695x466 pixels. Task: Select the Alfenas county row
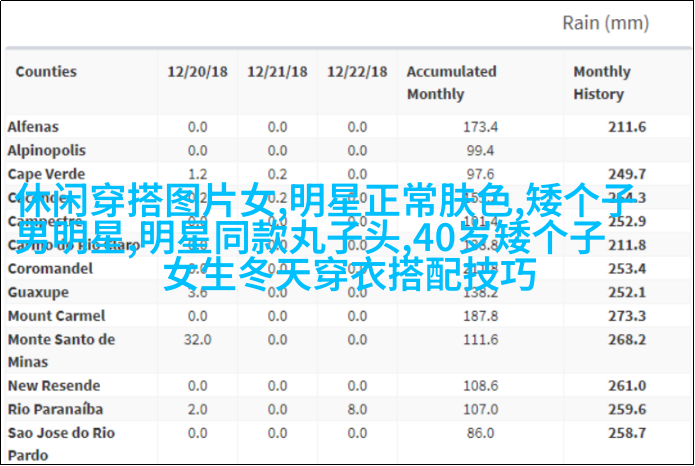coord(33,127)
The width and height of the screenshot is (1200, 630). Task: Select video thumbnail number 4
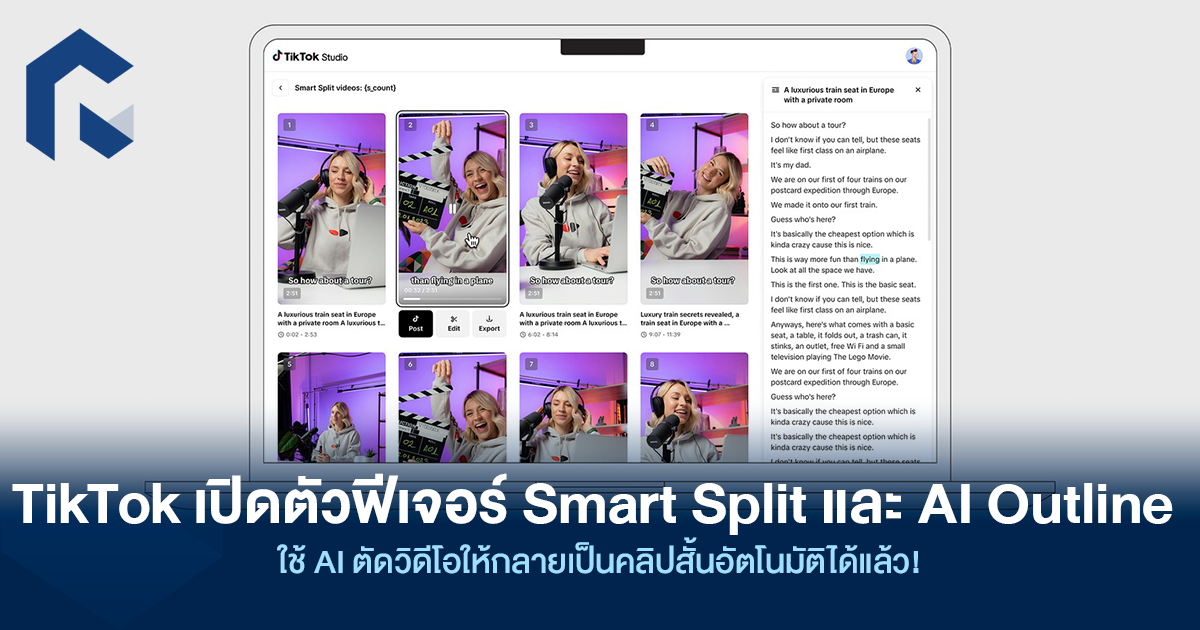tap(694, 208)
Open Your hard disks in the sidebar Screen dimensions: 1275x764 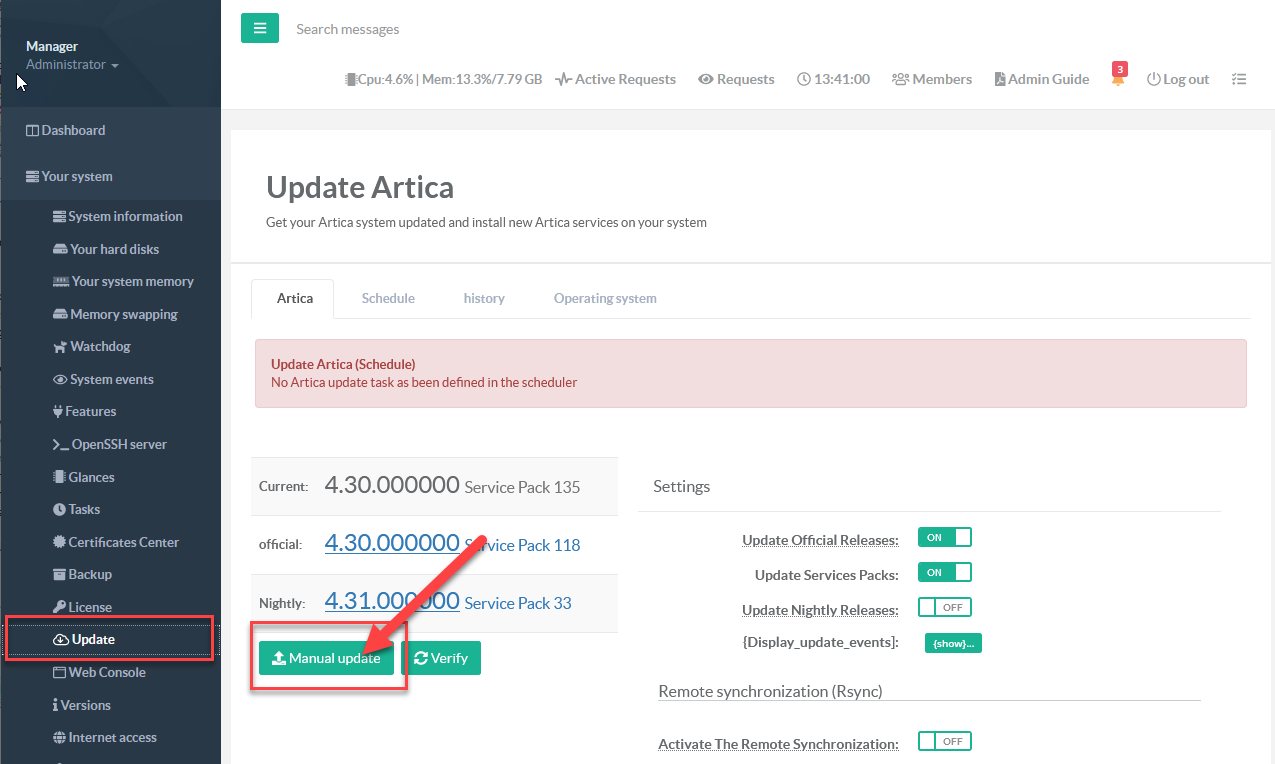(x=114, y=249)
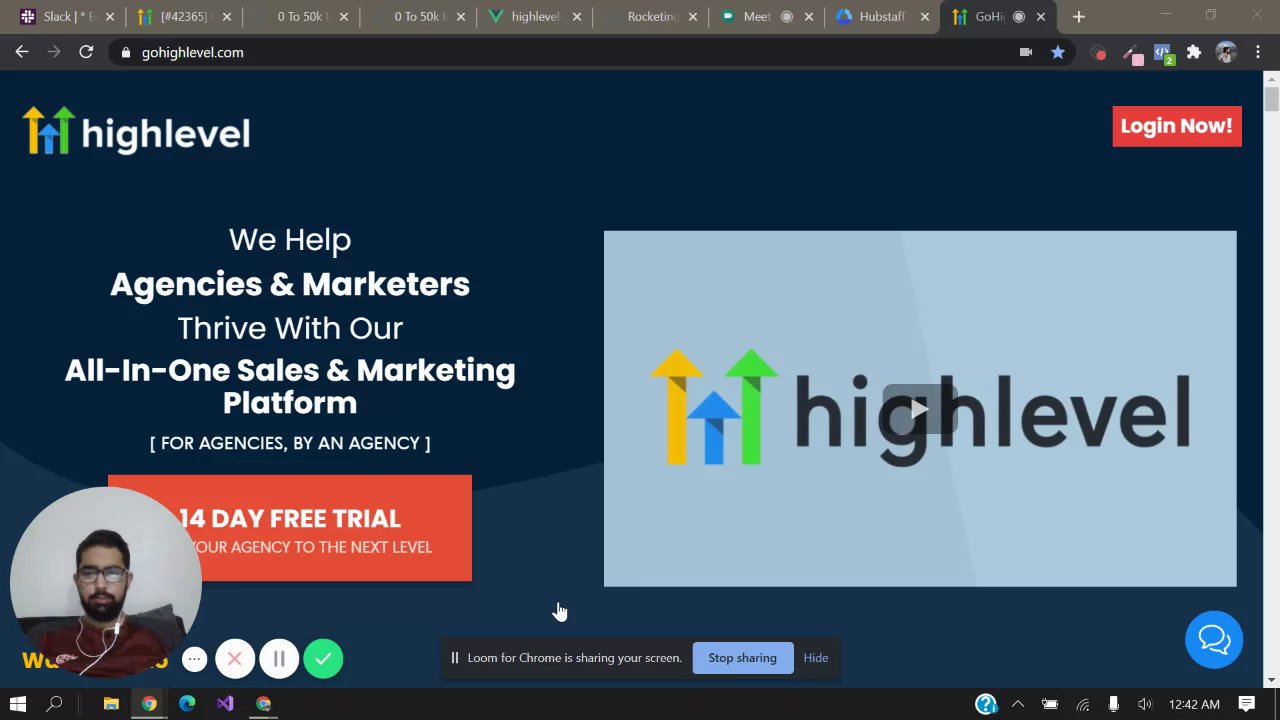Image resolution: width=1280 pixels, height=720 pixels.
Task: Open the Loom more options ellipsis
Action: coord(195,659)
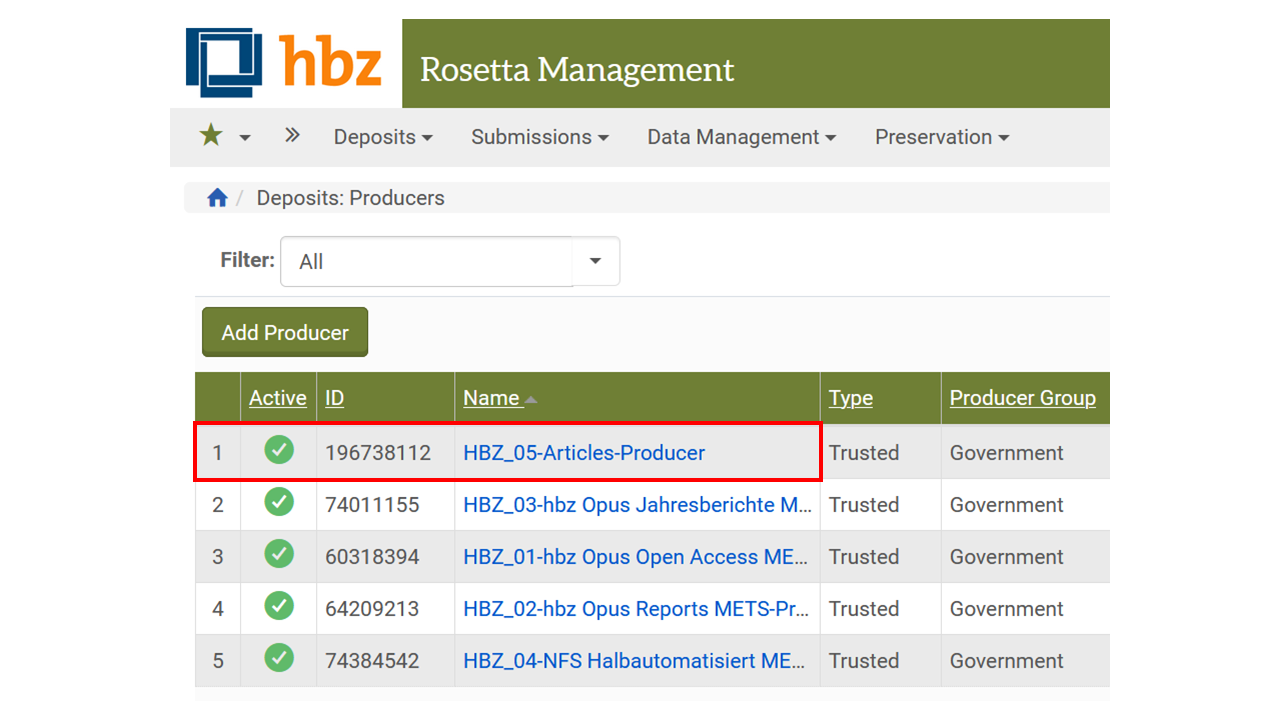Open the Data Management menu
This screenshot has height=720, width=1280.
(741, 137)
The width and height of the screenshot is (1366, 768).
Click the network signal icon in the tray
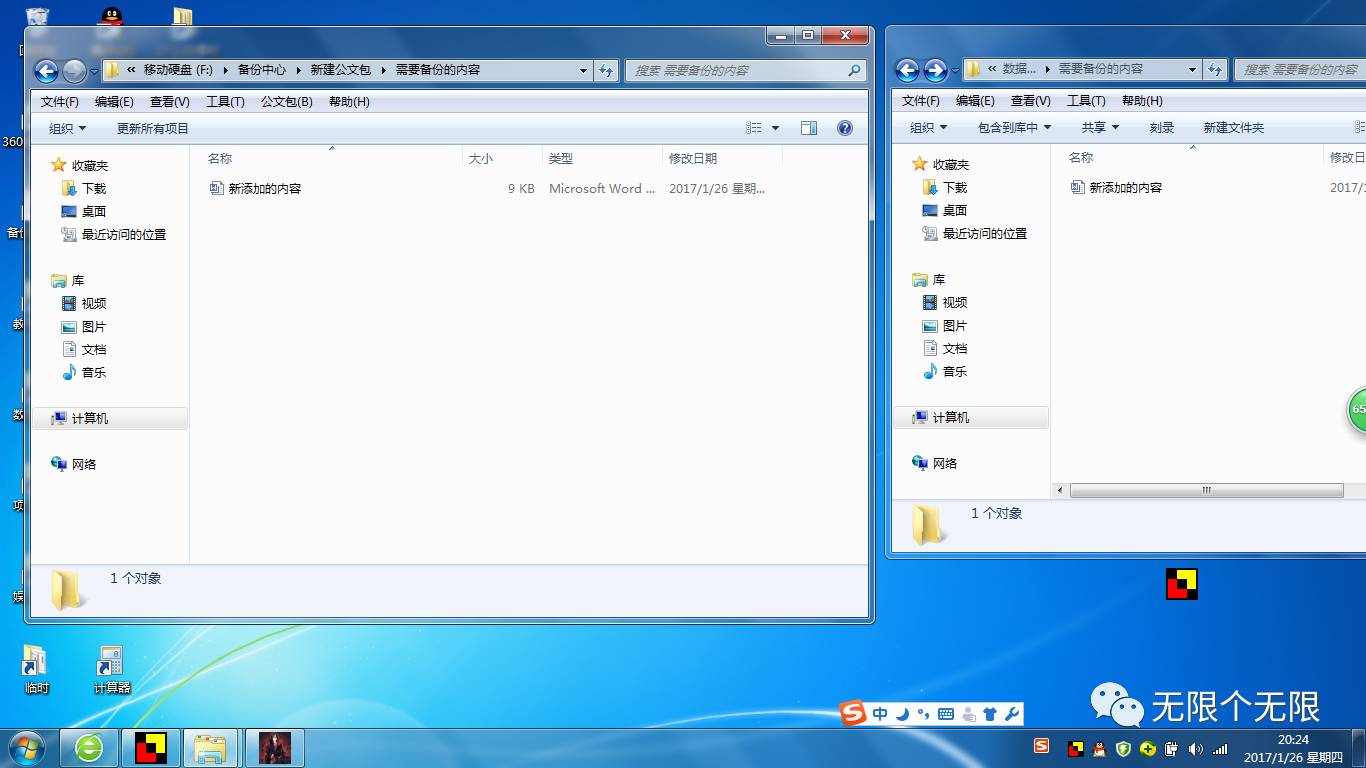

ACTIVITY:
Once the line holding "The width and height of the screenshot is (1366, 768)." is found, set it down along with every line after it through the end of the entries, exactly, leaving the pictures out.

ANSWER TO THE EXERCISE:
The width and height of the screenshot is (1366, 768).
Click the network signal icon in the tray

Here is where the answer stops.